Fighting Increases In Darfur Ahead Of Vote

Fighting between the army and one of the main Darfur rebel groups is intensifying ahead of a referendum on southern independence that could change the map of Sudan and the balance of power between the warring parties.

The Justice and Equality Movement and pro-government forces have crossed swords several times in the past five days, after months of relative calm.

On Wednesday, JEM clashed with police in South Darfur, who were escorting a convoy of nearly 100 lorries to South Sudan, with 37 police killed in the fighting and an estimated 60 dead among the rebels, according to United Nations officials.

The interior ministry said the rebels had attacked a fuel and supplies convoy, while JEM said government forces had hit its positions.

Last weekend, more clashes erupted between JEM and the Sudanese army in North Kordofan and North Darfur, with both sides claiming victory.

“The army attempted (on Saturday) to take control of water sources between Umm Barru and Kornoi (in North Darfur), fighting broke out and we defeated them,” senior JEM commander Suleiman Sandal told AFP.

“There were casualties on both sides and we took 20 prisoners,” he added.

However, the army said it had “destroyed the JEM forces in Furawiya, a rebel stronghold in a desert region of North Darfur”.

Government forces also launched an attack in early October on Abdelwahid Nur’s faction of the Sudan Liberation Army in Jebel Marra, a fertile plateau in the heart of Darfur.

Stop the fighting
On Wednesday, the joint United Nations-African Union Mission in Darfur (UNAMID) called on the rebels and the government to stop the fighting.

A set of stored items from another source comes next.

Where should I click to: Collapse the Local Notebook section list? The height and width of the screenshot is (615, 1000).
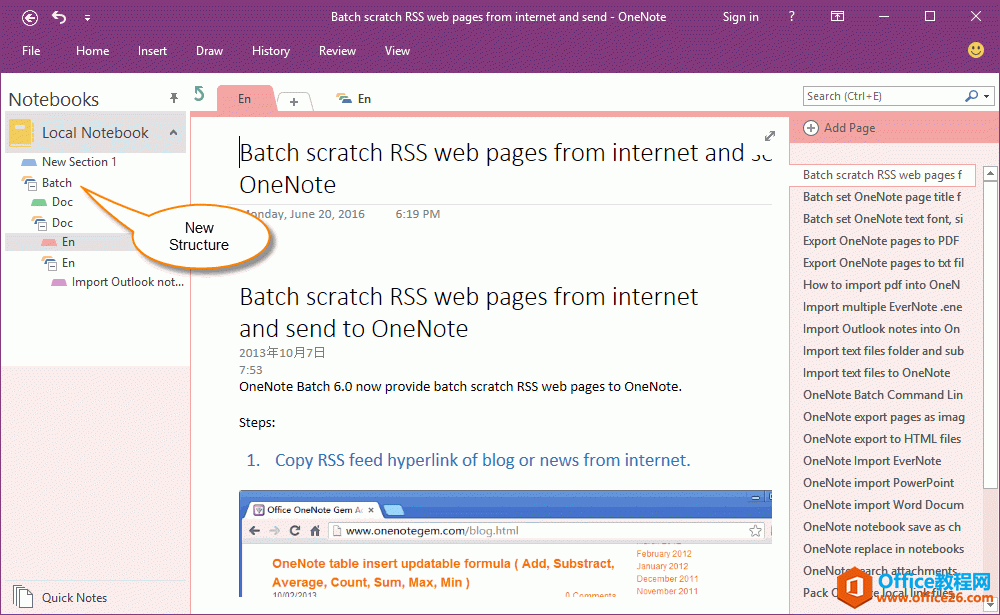(x=172, y=132)
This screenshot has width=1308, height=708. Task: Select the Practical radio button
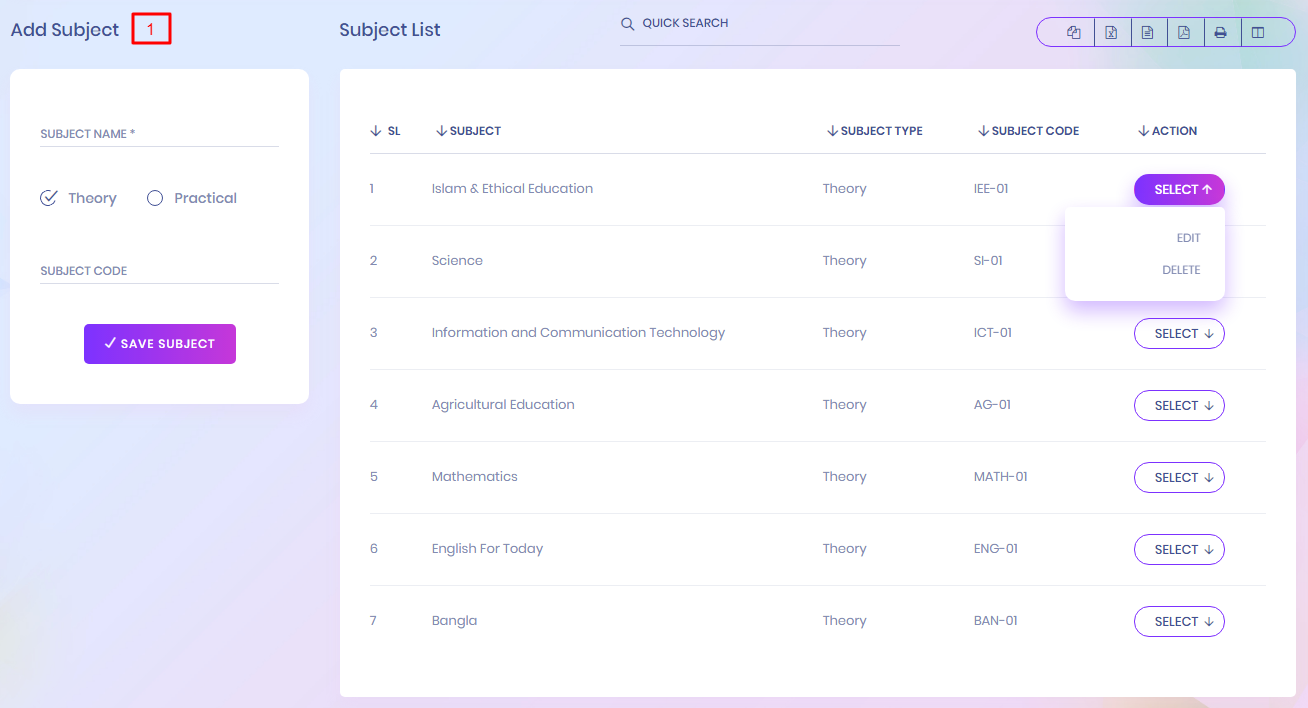pos(155,198)
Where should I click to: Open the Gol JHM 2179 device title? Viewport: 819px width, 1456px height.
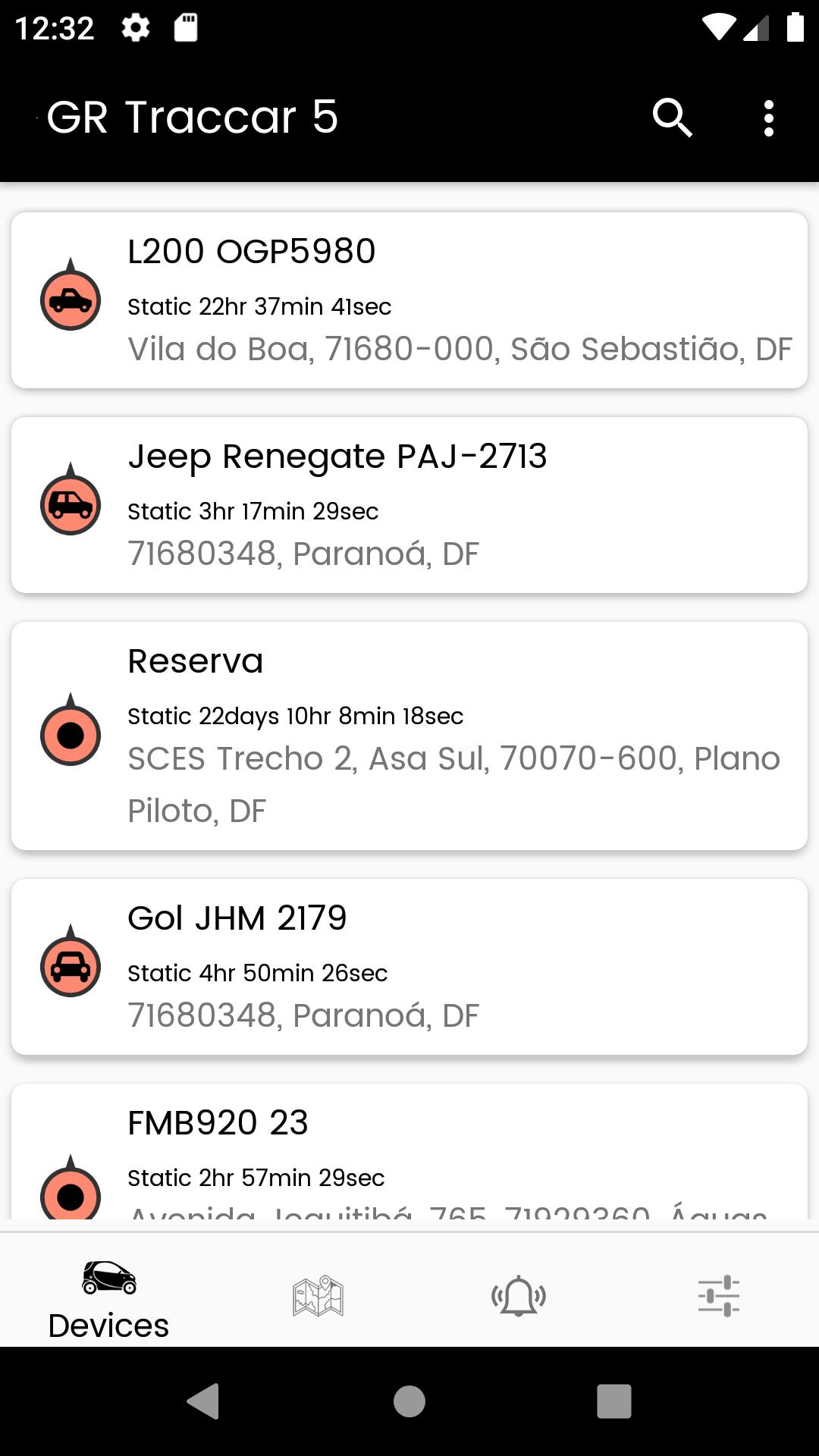click(x=237, y=918)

“The resumption of the fighting has a negative impact on our work,” UNAMID chief Ibrahim Gambari said on Sunday, after meeting UN aid chief Valerie Amos.

“The movements who have not joined the political process should do so — JEM and Abdelwahid — and we have to make the point that there is no military solution to this conflict,” he added.

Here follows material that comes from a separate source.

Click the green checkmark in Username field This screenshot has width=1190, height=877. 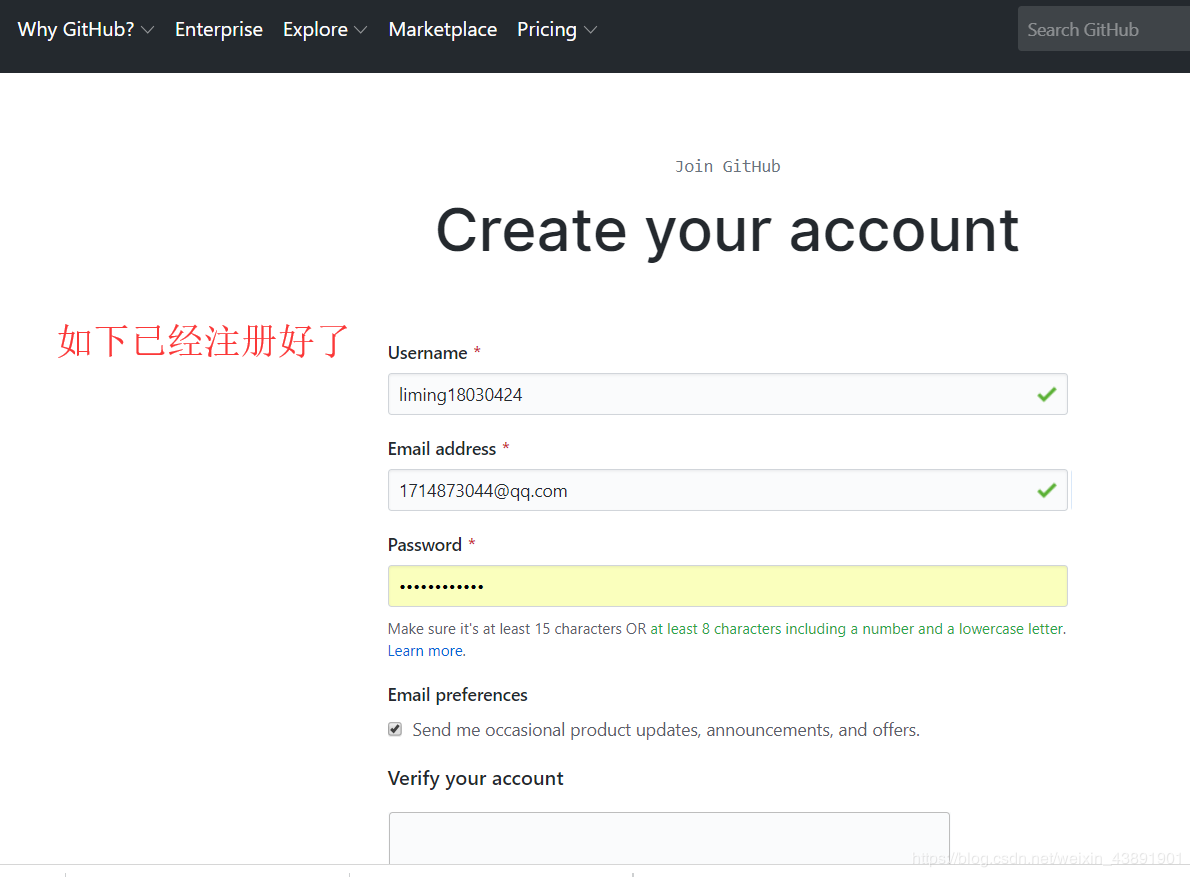tap(1047, 394)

JEM agreed a ceasefire and entered peace talks with Khartoum earlier this year but the talks foundered amid renewed fighting.

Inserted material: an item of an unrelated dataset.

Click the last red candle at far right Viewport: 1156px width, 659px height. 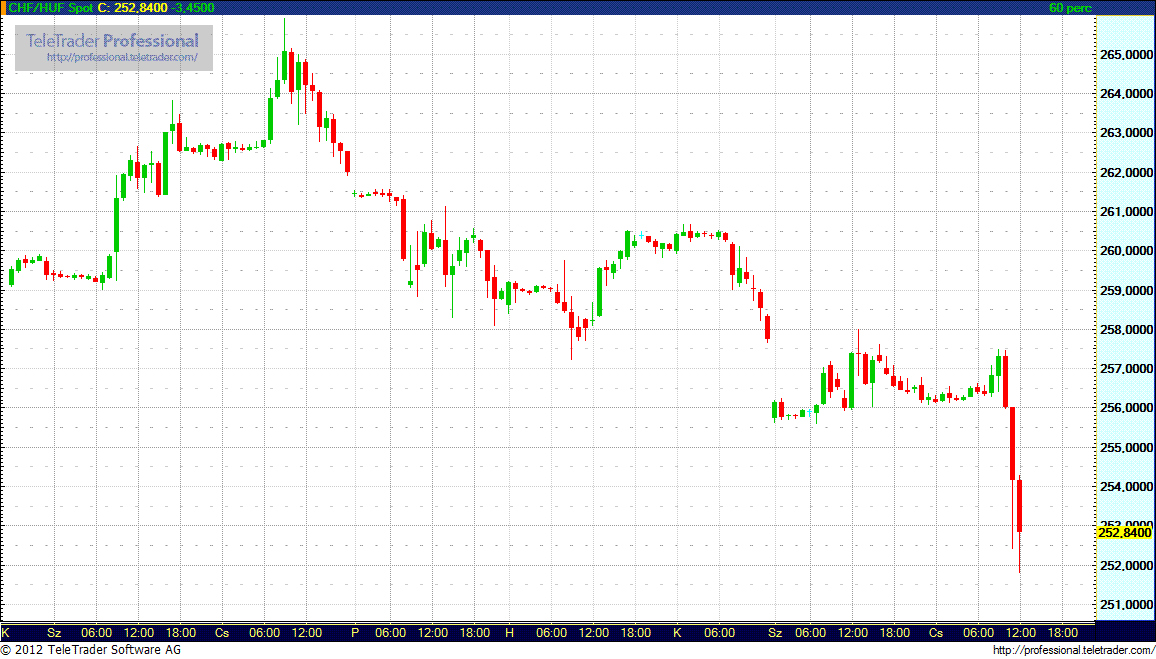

Darfur has a population of around 8-million, out of some 40-million Sudanese in total, and the war-torn region covers around 500 000 square kilometres, or 20% of Africa’s largest country.

But the balance and the threat posed by the rebels, could change if southerners vote to break away in the referendum scheduled for January 9.

Darfur represents close to 30% of north Sudan and is the only region in the north where armed groups still often clash with government forces.

“The Sudanese army does not want to fight on two fronts at once, and that’s why it wants to weaken the rebels before the referendum in South Sudan,” a Sudanese analyst said.

Presidential adviser Ghazi Salaheddine is pushing for a political solution to the Darfur crisis and said Khartoum wants to finalise a peace accord acceptable to the various rebel groups that could be signed by the end of the year.

“We do not want any peace process to derail the other, neither the (Comprehensive Peace Agreement with the south) to derail Darfur, or Darfur to derail the CPA,” Salaheddine said last week.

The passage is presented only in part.